TASK OBJECTIVE:
Reproduce word for word the lines between those holding "RSS (966, 13)" and "Tin tức – Sự kiện (136, 2491)", inclusive, and nothing else from the data below.
=-=-=
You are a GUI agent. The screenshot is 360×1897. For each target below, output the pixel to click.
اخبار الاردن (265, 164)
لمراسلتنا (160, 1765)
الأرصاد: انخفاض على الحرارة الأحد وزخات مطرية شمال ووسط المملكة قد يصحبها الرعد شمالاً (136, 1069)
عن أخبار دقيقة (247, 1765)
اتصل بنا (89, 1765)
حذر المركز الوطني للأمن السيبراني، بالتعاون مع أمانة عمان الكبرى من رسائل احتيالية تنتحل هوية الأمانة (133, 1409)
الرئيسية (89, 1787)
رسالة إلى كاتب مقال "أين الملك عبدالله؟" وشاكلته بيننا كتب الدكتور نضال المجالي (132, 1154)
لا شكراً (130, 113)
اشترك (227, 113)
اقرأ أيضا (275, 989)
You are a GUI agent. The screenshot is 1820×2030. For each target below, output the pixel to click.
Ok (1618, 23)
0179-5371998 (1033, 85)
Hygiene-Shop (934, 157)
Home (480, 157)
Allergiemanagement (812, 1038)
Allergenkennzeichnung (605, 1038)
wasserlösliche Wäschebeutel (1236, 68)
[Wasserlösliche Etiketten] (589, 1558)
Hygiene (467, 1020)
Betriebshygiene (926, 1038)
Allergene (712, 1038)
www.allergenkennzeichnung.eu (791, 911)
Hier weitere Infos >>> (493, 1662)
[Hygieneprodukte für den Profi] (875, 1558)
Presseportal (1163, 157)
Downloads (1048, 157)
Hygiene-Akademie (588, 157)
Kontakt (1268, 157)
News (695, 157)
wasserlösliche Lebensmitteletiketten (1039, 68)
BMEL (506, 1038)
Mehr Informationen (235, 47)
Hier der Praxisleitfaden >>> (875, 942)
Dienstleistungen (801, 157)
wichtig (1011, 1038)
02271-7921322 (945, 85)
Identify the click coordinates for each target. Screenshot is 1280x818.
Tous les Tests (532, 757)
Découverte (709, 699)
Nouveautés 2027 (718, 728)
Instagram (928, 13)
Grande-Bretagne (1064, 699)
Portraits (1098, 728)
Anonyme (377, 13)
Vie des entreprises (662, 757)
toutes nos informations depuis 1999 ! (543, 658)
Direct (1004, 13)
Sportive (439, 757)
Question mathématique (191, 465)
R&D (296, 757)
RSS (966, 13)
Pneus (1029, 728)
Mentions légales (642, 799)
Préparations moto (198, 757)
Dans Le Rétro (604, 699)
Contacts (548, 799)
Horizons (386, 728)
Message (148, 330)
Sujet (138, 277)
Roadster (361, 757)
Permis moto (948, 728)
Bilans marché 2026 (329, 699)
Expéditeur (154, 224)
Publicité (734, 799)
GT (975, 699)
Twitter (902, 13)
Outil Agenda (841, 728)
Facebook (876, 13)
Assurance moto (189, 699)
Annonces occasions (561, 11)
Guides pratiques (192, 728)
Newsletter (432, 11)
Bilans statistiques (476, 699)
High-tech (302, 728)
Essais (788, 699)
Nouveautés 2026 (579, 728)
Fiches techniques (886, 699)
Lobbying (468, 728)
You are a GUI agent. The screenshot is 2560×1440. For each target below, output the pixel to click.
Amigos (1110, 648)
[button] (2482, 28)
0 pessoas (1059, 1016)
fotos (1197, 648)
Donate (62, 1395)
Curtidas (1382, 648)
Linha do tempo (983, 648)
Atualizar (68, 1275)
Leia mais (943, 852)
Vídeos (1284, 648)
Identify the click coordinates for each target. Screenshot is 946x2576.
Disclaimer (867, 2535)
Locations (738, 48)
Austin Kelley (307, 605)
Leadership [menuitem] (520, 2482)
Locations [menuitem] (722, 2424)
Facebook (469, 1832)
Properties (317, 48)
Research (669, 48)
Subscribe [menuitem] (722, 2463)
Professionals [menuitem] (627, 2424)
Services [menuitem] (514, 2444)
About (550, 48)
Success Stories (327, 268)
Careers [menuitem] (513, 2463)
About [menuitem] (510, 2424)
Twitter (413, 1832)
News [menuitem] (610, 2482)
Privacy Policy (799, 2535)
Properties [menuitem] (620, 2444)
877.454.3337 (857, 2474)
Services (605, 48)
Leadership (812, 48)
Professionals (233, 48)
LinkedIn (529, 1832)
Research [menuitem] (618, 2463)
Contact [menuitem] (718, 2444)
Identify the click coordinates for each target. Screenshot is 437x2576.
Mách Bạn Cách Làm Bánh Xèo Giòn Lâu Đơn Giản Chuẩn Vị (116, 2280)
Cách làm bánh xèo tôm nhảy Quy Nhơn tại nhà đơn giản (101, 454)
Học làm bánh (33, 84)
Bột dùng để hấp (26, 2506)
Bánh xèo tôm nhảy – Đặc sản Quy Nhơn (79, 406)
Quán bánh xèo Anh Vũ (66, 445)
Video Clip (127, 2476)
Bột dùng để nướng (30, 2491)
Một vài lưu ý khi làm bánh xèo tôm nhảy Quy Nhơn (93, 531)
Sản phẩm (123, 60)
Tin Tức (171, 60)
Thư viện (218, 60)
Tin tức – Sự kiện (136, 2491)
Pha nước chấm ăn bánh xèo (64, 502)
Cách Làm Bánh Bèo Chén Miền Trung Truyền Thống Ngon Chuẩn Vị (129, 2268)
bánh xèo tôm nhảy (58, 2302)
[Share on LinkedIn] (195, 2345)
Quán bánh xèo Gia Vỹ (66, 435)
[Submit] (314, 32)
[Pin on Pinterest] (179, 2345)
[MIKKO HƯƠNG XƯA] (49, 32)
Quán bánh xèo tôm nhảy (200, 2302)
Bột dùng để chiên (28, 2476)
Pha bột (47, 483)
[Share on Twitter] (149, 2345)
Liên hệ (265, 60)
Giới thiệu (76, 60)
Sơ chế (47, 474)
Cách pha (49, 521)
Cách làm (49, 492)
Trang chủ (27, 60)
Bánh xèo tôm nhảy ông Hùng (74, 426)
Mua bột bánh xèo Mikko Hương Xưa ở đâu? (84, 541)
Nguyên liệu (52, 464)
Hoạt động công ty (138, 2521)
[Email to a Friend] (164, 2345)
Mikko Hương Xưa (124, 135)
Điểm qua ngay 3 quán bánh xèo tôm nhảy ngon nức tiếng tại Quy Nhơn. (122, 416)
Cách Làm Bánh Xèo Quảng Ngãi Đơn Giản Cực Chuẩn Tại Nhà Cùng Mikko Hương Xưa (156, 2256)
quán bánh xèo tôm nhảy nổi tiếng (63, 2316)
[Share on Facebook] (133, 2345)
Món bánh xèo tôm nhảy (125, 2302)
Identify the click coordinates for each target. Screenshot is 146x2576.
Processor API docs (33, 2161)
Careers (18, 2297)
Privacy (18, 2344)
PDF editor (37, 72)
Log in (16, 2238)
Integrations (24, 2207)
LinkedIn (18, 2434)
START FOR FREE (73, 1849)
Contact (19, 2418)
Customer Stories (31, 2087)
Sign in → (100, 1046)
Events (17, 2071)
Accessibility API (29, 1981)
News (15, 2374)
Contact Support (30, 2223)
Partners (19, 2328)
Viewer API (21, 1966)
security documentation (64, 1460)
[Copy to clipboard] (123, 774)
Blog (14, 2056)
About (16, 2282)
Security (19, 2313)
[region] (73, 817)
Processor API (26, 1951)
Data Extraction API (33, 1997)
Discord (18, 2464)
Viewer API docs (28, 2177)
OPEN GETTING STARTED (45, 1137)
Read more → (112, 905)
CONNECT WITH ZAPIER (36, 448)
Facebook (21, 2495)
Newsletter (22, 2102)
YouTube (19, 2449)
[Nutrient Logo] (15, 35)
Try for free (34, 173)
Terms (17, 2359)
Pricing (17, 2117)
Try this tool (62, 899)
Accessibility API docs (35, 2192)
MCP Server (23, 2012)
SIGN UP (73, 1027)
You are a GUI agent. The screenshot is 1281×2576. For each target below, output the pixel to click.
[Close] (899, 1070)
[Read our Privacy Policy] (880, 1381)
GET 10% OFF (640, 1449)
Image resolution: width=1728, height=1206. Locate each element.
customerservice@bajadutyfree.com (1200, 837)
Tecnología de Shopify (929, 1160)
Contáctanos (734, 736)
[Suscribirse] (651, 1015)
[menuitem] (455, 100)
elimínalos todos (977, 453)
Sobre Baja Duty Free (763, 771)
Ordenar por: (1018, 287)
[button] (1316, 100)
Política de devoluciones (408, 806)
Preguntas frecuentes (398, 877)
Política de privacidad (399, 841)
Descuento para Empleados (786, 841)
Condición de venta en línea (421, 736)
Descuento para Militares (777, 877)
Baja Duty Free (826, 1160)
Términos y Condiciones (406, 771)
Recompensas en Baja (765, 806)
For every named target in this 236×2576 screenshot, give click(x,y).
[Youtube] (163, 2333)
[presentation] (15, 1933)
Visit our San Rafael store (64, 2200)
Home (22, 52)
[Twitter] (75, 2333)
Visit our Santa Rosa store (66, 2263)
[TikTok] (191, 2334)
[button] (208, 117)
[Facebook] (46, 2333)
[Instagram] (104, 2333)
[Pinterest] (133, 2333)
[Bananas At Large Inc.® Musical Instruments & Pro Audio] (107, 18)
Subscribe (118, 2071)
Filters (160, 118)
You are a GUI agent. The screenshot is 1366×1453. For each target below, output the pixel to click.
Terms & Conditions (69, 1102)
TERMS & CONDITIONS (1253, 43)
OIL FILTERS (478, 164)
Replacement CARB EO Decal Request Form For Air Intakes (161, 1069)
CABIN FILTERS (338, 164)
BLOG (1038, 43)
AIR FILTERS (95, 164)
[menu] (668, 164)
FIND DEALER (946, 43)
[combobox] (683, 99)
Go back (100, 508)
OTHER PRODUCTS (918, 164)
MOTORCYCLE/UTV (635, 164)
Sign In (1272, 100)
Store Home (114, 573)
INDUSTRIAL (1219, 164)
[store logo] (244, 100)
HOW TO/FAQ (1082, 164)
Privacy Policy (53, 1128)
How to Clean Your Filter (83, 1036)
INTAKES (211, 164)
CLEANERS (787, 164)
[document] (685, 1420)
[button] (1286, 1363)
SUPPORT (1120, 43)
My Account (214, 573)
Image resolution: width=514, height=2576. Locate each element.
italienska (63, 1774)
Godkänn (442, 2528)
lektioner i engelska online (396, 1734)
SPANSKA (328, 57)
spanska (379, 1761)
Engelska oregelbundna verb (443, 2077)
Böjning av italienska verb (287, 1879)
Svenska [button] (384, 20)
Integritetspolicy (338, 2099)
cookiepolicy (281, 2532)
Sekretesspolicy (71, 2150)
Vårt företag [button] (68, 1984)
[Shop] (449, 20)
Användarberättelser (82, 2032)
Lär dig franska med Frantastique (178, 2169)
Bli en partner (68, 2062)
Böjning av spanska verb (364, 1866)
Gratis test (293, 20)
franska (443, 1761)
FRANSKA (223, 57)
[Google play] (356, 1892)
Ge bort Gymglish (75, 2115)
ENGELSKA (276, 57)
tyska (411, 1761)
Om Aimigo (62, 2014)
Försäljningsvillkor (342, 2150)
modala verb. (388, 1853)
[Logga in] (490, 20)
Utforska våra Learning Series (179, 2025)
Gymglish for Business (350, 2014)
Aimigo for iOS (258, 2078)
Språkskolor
=-=-=
ANSWER TO THIS PROBLEM:
RSS (966, 13)
Pneus (1029, 728)
Mentions légales (642, 799)
Préparations moto (198, 757)
Dans Le Rétro (604, 699)
Contacts (548, 799)
Horizons (386, 728)
Message (148, 330)
Sujet (138, 277)
Roadster (361, 757)
Permis moto (948, 728)
Bilans marché 2026 (329, 699)
Expéditeur (154, 224)
Publicité (734, 799)
GT (975, 699)
Twitter (902, 13)
Outil Agenda (841, 728)
Facebook (876, 13)
Assurance moto (189, 699)
Annonces occasions (561, 11)
Guides pratiques (192, 728)
Newsletter (432, 11)
Bilans statistiques (476, 699)
High-tech (302, 728)
Essais (788, 699)
Nouveautés 2026 (579, 728)
Fiches techniques (886, 699)
Lobbying (468, 728)
You are a GUI agent. The screenshot is 2560×1440. For each target below, output the pixel to click.
Amigos (1110, 648)
[button] (2482, 28)
0 pessoas (1059, 1016)
fotos (1197, 648)
Donate (62, 1395)
Curtidas (1382, 648)
Linha do tempo (983, 648)
Atualizar (68, 1275)
Leia mais (943, 852)
Vídeos (1284, 648)
Identify the click coordinates for each target. Screenshot is 946x2576.
Disclaimer (867, 2535)
Locations (738, 48)
Austin Kelley (307, 605)
Leadership [menuitem] (520, 2482)
Locations [menuitem] (722, 2424)
Facebook (469, 1832)
Properties (317, 48)
Research (669, 48)
Subscribe [menuitem] (722, 2463)
Professionals [menuitem] (627, 2424)
Services [menuitem] (514, 2444)
About (550, 48)
Success Stories (327, 268)
Careers [menuitem] (513, 2463)
About [menuitem] (510, 2424)
Twitter (413, 1832)
News [menuitem] (610, 2482)
Privacy Policy (799, 2535)
Properties [menuitem] (620, 2444)
877.454.3337 (857, 2474)
Services (605, 48)
Leadership (812, 48)
Professionals (233, 48)
LinkedIn (529, 1832)
Research [menuitem] (618, 2463)
Contact [menuitem] (718, 2444)
Identify the click coordinates for each target. Screenshot is 437x2576.
Mách Bạn Cách Làm Bánh Xèo Giòn Lâu Đơn Giản Chuẩn Vị (116, 2280)
Cách làm bánh xèo tôm nhảy Quy Nhơn tại nhà đơn giản (101, 454)
Học làm bánh (33, 84)
Bột dùng để hấp (26, 2506)
Bánh xèo tôm nhảy – Đặc sản Quy Nhơn (79, 406)
Quán bánh xèo Anh Vũ (66, 445)
Video Clip (127, 2476)
Bột dùng để nướng (30, 2491)
Một vài lưu ý khi làm bánh xèo tôm nhảy Quy Nhơn (93, 531)
Sản phẩm (123, 60)
Tin Tức (171, 60)
Thư viện (218, 60)
Tin tức – Sự kiện (136, 2491)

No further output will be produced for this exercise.